Lately, the concept of tap dancing to classical music has really taken off. In just the past few years, there have been numerous "tap concerti" written by up-and-coming composers. However, the Southern Arizona Symphony Orchestra thinks there's nothing like the original. That's why they'll be playing Gould's "Tap Dance Concerto" at their next concert.
Of course, they won't be playing alone--Sam Weber, one of the most talented tap dancers around right now, will be performing front and center. Weber has tapped with the greats and was the first tap dancer to receive a Bessie Award for outstanding creative achievement. At this Sunday's show, viewers can observe how his movement becomes part of the music, because specific dance moves are precisely choreographed to coincide with specific notes and rhythms.
"In this piece," says the orchestra's music director, Adam Boyles, "Gould brings out the many associations tap has with jazz, and the music has a jazzy quality throughout. What makes it so satisfying is that on the one hand, (Gould) gives the dancer a musical idiom with which he's familiar, and at the same time, he plays upon the classical conventions of the concerto."
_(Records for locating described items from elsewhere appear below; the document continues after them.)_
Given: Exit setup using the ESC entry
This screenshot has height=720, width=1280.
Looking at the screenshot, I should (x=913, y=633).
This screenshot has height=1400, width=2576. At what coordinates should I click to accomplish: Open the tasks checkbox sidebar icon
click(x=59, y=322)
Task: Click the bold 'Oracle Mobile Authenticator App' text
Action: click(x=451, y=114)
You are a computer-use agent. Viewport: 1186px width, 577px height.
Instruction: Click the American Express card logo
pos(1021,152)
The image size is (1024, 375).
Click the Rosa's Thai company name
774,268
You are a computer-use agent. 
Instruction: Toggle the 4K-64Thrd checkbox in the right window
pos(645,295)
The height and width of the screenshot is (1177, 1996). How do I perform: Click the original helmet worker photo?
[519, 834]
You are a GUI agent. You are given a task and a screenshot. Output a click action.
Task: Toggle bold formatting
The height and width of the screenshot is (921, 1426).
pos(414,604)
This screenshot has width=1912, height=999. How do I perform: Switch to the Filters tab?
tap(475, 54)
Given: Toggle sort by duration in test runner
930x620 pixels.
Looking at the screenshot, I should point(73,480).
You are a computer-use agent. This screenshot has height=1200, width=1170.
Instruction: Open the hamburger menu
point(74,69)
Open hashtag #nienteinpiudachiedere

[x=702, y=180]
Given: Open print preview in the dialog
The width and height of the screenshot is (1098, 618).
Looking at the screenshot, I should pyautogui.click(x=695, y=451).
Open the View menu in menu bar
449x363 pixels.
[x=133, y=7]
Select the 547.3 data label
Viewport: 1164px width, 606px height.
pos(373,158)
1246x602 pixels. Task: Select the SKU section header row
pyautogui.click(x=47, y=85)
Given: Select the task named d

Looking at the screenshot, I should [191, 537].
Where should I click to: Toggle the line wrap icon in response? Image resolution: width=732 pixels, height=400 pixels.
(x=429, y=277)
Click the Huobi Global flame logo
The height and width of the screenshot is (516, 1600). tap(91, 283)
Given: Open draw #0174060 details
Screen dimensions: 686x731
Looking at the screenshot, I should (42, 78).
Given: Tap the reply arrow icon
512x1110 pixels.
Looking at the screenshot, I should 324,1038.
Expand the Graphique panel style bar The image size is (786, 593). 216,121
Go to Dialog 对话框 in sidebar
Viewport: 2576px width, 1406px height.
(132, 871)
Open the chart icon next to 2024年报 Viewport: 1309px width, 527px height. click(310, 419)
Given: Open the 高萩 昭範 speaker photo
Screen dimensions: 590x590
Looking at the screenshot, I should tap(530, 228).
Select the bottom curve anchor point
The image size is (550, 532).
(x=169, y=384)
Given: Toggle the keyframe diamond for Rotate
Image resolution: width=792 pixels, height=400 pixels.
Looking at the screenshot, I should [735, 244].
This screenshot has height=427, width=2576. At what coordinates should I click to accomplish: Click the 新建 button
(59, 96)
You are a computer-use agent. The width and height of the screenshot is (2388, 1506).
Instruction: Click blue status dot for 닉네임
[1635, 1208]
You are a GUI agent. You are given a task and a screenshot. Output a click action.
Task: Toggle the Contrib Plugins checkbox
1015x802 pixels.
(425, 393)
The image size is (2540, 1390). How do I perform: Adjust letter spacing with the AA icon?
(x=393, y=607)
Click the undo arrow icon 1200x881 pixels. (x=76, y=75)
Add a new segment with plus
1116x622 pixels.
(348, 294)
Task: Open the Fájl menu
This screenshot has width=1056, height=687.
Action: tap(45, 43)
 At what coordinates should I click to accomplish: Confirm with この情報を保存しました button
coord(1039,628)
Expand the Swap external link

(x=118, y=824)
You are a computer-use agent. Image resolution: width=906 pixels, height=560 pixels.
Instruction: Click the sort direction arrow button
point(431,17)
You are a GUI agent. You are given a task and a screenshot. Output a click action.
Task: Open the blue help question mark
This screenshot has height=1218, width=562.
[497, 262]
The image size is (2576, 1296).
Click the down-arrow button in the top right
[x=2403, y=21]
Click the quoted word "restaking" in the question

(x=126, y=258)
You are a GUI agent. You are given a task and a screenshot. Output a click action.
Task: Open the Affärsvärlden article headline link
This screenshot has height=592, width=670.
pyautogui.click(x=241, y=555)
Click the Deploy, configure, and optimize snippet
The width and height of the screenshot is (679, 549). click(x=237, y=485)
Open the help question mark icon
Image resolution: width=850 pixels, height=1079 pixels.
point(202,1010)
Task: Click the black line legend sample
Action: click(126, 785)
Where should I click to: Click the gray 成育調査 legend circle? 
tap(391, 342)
The concert is $15, or $10 for seniors and students. Kids 6 and younger are free. --A.M.
It's that time of year again for alternative-rock station KFMA FM 92.1 to have its annual music festival, featuring a handful of big-name bands all performing in one day.
The gates open at the Pima County Fairgrounds at noon, and Arizona band Authority Zero will kick off the day at 1:15 p.m. Following will be Silversun Pickups at 2:10 p.m., synth-rock band The Bravery at 3:20 p.m., punk band Sum 41 at 4:30 p.m., metal rock band Chevelle at 5:40 p.m. and Chris Cornell--frontman of Soundgarden and Audioslave--at 7:05 p.m. The festival will wrap up with popular headlining hard-rock band The Used at 8:30 p.m.
KFMA marketing director Cindy Craig says that more than 12,000 people attended last year's KFMA Day, and that this year's festival will offer some exciting new aspects.
"The Zia Records tent will have all of the artists there signing autographs throughout the day, which will be really cool," says Craig.
Craig says that there will be numerous other sponsor tents, as well as the Fuse tent, which will be holding giveaways for Warped Tour tickets this summer. The festival will also feature a slingshot ride and a Hummer simulator from the National Guard.
Tickets are available at all Tucson area Catalina Mart locations for $20. Tickets can also be purchased at kfma.com or at the door. Call 880-5362 for more information. --K.H.
Most graduate students at the UA School of Dance have been preparing for the concert Over the Whelmed and Out of the Woods for about a year--some even longer.
The title for the concert--actually two different programs showcasing the works of graduating MFA choreographers and performers--is quite unique in itself. Graduate Janine Holton says that the title came together in a composition class at the beginning of the year. All of the students came up with an individual title, and then the class combined everyone's titles together.
"The title is a catch off of the fact that during your grad work, you can get a little overwhelmed, and you have to get through the thick of things in order to get out of it," says Holton.
Performers in the concert include MFA graduating students Rebekah Belanger, Teal Darkenwald, Wendy Ellis, Cory James Gram, Alison Whitcomb and Holton herself. Also featured in the performance will be local musicians, aerial dancers and visual artists.
Holton says that the UA School of Dance wants to include all of the arts, not just dance, and encourages anyone to attend Over the Whelmed and Out of the Woods.
"It's an innovative performance," says Holton. "We try to pique your interest so you aren't just watching legs kicking."